Eine lebensverlängernde Therapie brächte Milliarden

Denn es steht viel auf dem Spiel. Für weitere Studien braucht Intervene Immune Risikokapital. Nur logisch, dass die Firma jetzt an die Öffentlichkeit geht. Analysten prophezeien, dass ein Unternehmen, das eine Therapie entwickelt, die Menschen zwei Lebensjahre schenkt, schnell einen Marktwert von 100 Milliarden Dollar erreichen könnte. Viele Unternehmen in den Vereinigten Staaten, eine ganze Reihe neu gegründet, wollen Verfahren zur Kontrolle der Alterung entwickeln.

Den Tod würden sie dabei natürlich nicht abschaffen. Die meisten Menschen in den entwickelten Industrienationen sterben zwar an altersabhängigen Erkrankungen wie Krebs, Herzkreislauferkrankungen und Demenz. Noch immer aber sorgen Unfälle, Gewalt und andere Krankheiten für viele Todesfälle – auch Kinder und junge Erwachsene bekommen manchmal Krebs und gegen eine Wundinfektion mit einem antibiotikaresistenten Keim hilft die beste Verjüngungskur nicht.

Trotzdem zeigen die neuen Ergebnisse eines: Es ist längst nicht mehr vermessen, daran zu glauben, dass es eines Tages eine Therapie geben wird, die die gesunde Lebensspanne des Menschen weit ausdehnt. Die Ergebnisse der TRIIM-Studie – jedenfalls so wie sie jetzt präsentiert werden – sind bemerkenswert. Die Thymusvermessungen und Horvaths Altersbestimmungen sind statistisch hochsignifikant, was bei einer derart kleinen Gruppe auf einen starken Effekt hindeutet. Und kein Placeboeffekt allein wird einem Mann im sechsten oder siebten Lebensjahrzehnt einen neuen Thymus wachsen lassen.

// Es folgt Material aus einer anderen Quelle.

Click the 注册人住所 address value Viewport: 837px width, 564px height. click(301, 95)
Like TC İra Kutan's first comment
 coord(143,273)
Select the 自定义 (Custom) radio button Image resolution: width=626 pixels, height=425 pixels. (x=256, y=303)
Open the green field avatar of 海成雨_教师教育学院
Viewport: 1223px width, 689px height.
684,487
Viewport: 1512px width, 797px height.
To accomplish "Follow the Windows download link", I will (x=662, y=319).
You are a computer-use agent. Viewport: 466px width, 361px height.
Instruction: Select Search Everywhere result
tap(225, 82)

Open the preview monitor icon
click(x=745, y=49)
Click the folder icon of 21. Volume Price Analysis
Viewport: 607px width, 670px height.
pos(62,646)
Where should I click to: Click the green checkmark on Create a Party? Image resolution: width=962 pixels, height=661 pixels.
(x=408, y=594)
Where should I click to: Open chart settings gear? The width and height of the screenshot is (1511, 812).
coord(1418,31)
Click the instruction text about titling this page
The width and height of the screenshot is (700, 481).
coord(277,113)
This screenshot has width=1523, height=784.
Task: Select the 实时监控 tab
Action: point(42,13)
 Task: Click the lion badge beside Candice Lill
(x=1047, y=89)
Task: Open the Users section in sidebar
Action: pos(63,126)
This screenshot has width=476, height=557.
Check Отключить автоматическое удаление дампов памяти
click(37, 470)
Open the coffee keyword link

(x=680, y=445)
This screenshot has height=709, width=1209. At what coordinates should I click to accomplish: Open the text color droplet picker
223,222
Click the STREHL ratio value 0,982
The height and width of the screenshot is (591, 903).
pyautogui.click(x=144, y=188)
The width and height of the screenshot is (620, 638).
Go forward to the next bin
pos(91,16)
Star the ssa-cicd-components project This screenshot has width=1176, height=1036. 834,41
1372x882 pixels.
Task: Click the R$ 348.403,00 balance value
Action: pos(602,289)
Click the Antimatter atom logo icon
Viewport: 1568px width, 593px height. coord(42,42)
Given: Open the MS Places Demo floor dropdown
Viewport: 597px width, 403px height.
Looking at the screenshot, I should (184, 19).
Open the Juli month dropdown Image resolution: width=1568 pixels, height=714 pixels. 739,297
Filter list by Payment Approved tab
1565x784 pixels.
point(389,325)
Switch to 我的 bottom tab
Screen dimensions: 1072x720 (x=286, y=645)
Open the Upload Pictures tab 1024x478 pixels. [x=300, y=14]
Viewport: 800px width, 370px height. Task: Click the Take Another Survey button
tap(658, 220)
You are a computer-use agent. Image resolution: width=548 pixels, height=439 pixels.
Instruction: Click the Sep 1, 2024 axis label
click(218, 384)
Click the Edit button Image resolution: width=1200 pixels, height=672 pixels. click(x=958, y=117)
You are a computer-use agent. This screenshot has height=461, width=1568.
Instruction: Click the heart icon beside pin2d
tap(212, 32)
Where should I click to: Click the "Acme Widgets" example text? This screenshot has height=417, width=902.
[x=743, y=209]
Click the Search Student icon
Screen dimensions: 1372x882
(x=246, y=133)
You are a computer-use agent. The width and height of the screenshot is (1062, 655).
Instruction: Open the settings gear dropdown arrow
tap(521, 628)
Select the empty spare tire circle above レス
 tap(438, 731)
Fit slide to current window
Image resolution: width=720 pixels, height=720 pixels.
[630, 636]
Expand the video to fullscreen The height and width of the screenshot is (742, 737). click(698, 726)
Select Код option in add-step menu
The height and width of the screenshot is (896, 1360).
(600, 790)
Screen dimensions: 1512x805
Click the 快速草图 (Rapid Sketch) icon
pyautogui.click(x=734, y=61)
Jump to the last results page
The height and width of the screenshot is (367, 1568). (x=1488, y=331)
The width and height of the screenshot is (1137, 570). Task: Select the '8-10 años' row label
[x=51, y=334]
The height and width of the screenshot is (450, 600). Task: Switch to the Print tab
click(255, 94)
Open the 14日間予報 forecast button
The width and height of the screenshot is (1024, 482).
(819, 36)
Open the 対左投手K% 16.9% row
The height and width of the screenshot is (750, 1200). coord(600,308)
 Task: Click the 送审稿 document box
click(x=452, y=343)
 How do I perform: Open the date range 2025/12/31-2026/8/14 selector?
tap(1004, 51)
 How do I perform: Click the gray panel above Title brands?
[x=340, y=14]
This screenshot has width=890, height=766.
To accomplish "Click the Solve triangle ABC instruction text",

Aber auch jenseits von Fahys Studie hat die Altersforschung in wenigen Jahren gewaltige Fortschritte erzielt. Eine ganze Reihe von Medikamenten und Verfahren werden erprobt, die das Altern bremsen, aufhalten oder sogar umkehren könnten. Steve Horvath glaubt, wir hätten einen "historischen Moment" erreicht. Einen Moment, in dem die Alterung kein Naturgesetz mehr ist.